This five-year, CA$20 million initiative aims to build a vibrant, intergenerational network of more than 600 African and European scientists through a career development model that combines mentoring, scientific training, and networking opportunities. Key partners are expected at the launch event, including representatives from the Government of Kenya, high commissioners and members of the diplomatic corps accredited to Kenya, members of the AWARD community, and other prominent climate change scientists.
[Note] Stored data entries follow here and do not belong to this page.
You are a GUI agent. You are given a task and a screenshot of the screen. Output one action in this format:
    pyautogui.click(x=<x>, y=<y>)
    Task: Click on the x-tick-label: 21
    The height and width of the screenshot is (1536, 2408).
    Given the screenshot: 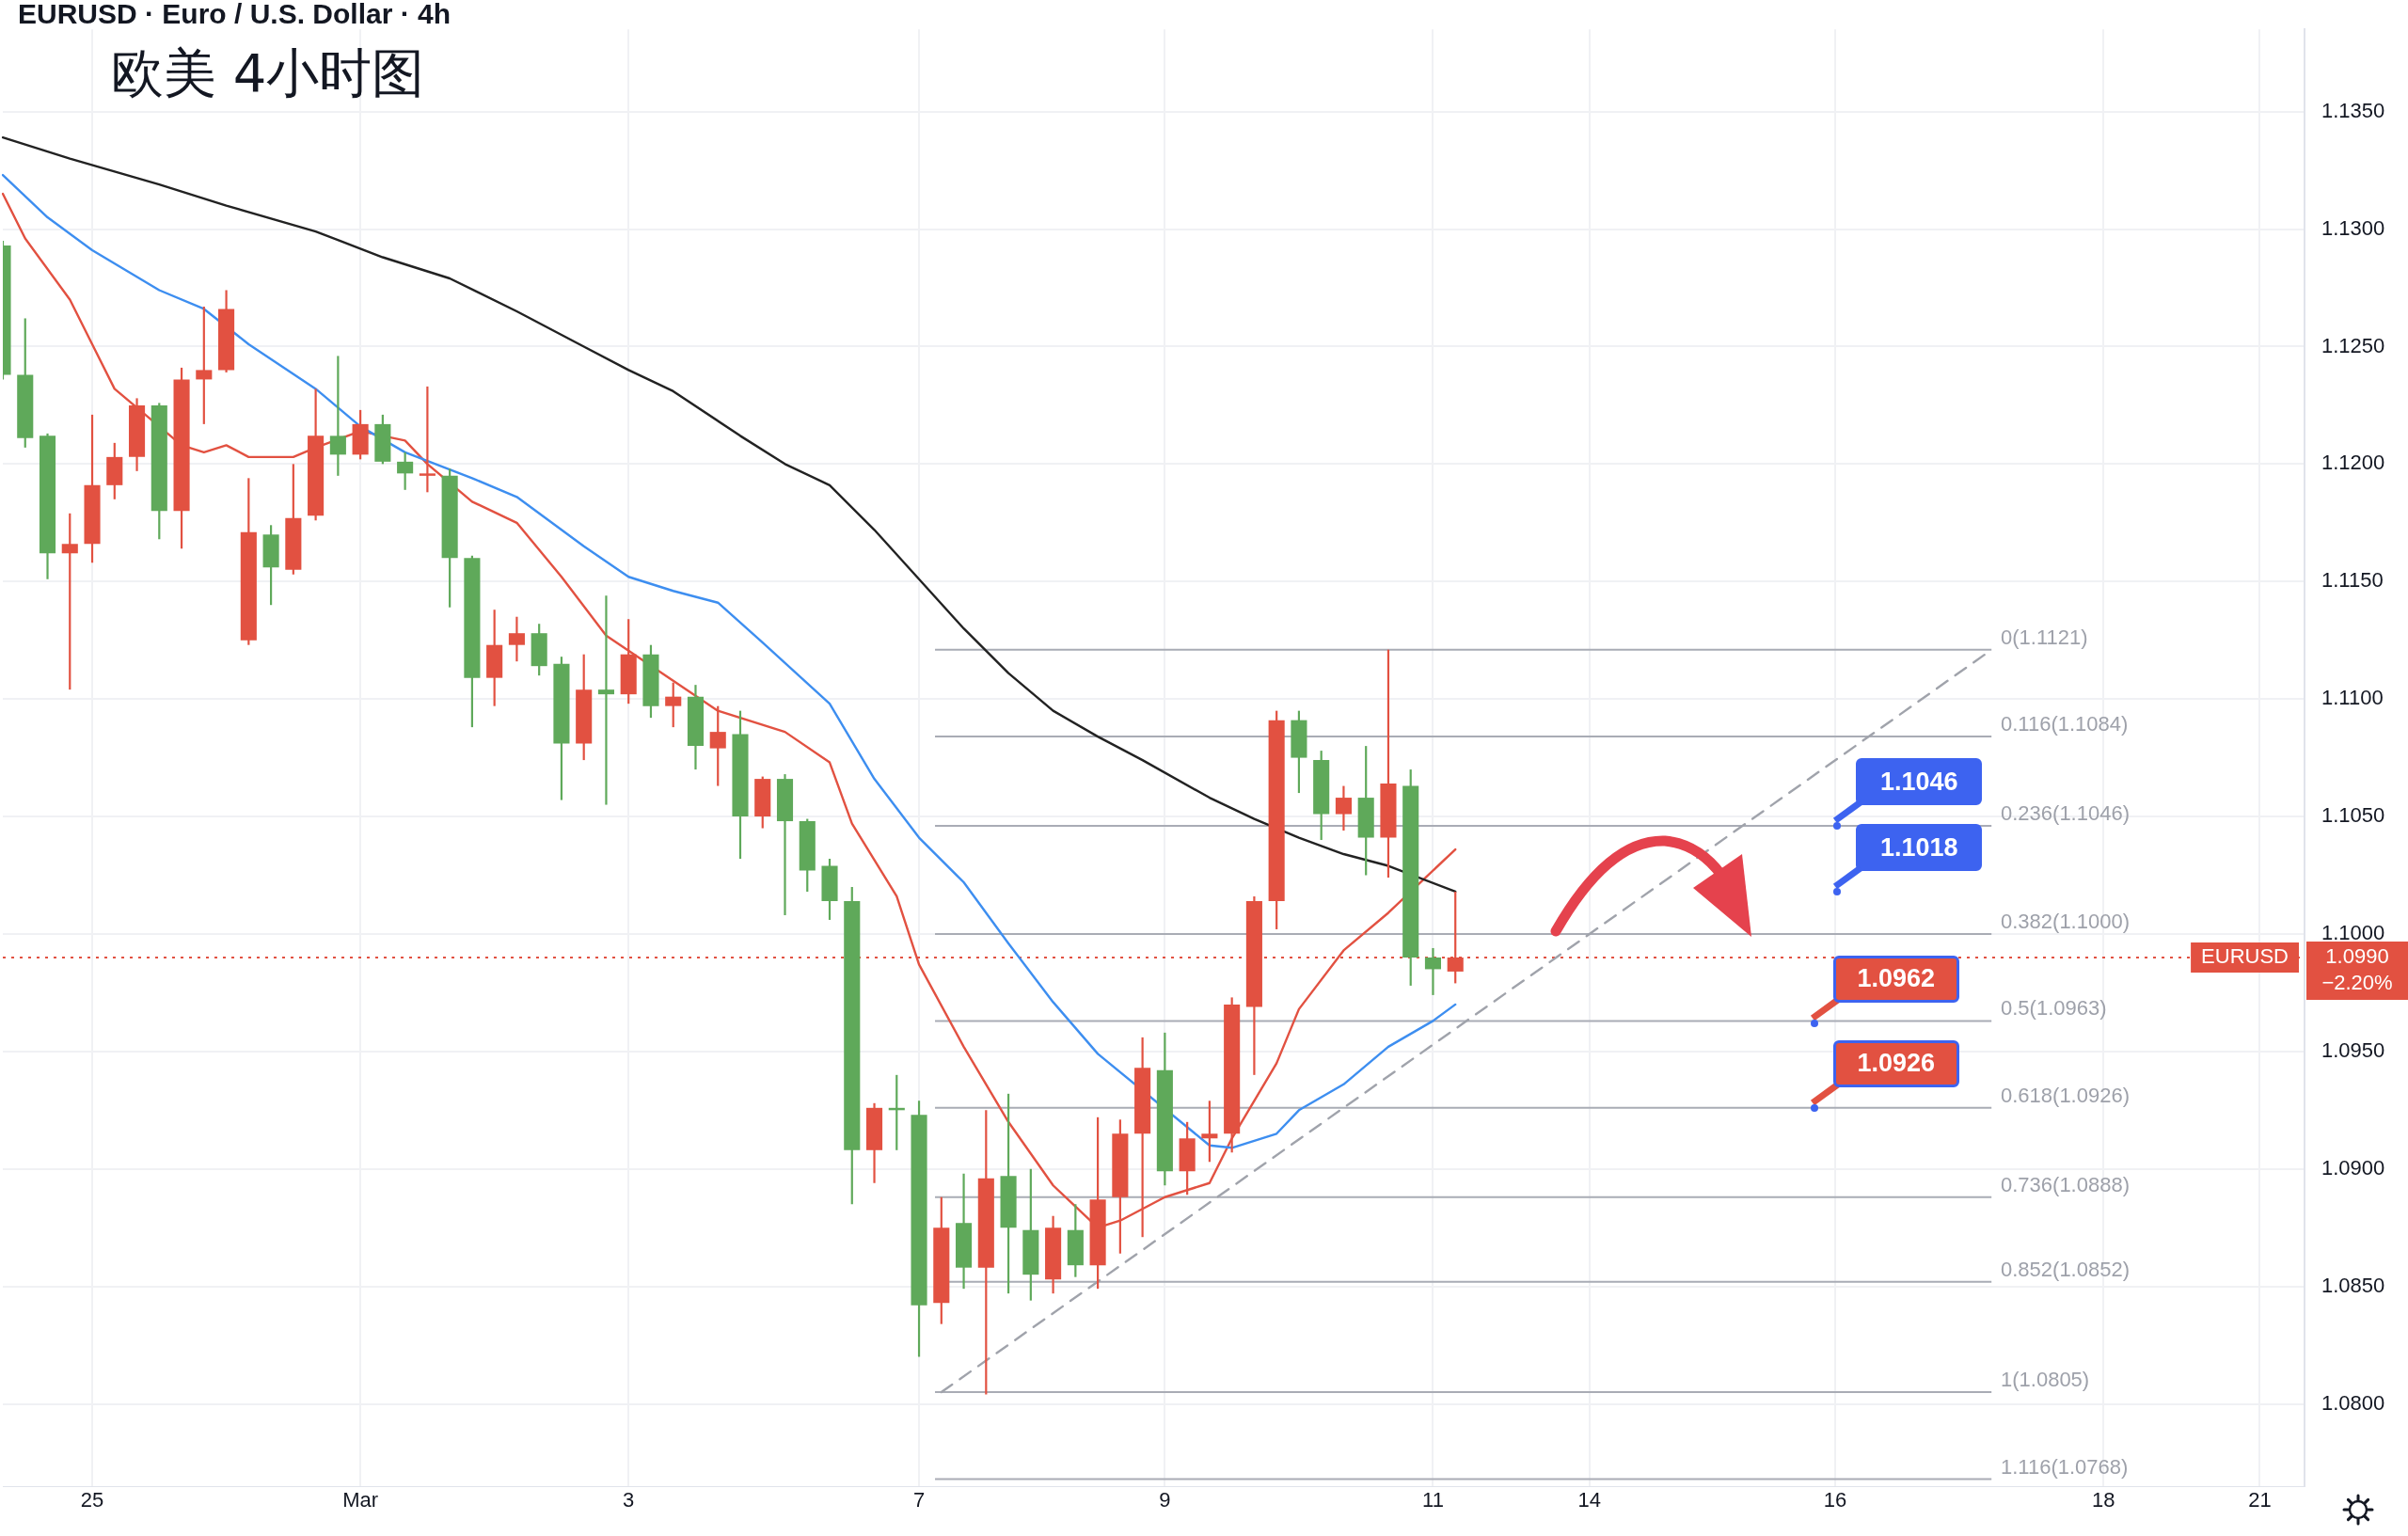 What is the action you would take?
    pyautogui.click(x=2260, y=1500)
Climate change disproportionately affects Africa, and its negative effects are increasingly felt in agricultural and food systems. Scientific capacity is critical to support the African continent’s adaptation to a changing climate and to transform agriculture into a vehicle for economic prosperity and social development. Support is particularly important for francophone African scientists, who face additional challenges such as language barriers, low levels of research financing, and limited capacity to build networks. African women scientists face even more challenges and they are often left in the margins of agricultural research.
The One Planet Fellowship, jointly funded by the Bill & Melinda Gates Foundation, the BNP Paribas Foundation, and the European Commission, aims to build a robust network of scientists to lead climate change research. They will be equipped to use a gender lens to address the climate change-related challenges facing Africa’s smallholder farmers. The inaugural cohort consists of 45 scientists (25 women and 20 men) from 12 African countries (Benin, Burkina Faso, Côte d’Ivoire, Ethiopia, Kenya, Mali, Malawi, Nigeria, Senegal, Tanzania, Togo, and Zambia).
IDRC is building on this Fellowship with the One Planet Women project, which leverages donor funding to support the participation of an additional 30 emerging West African francophone women scientists. The project will be implemented and managed by AWARD, the lead organization on gender and leadership in sub-Saharan Africa.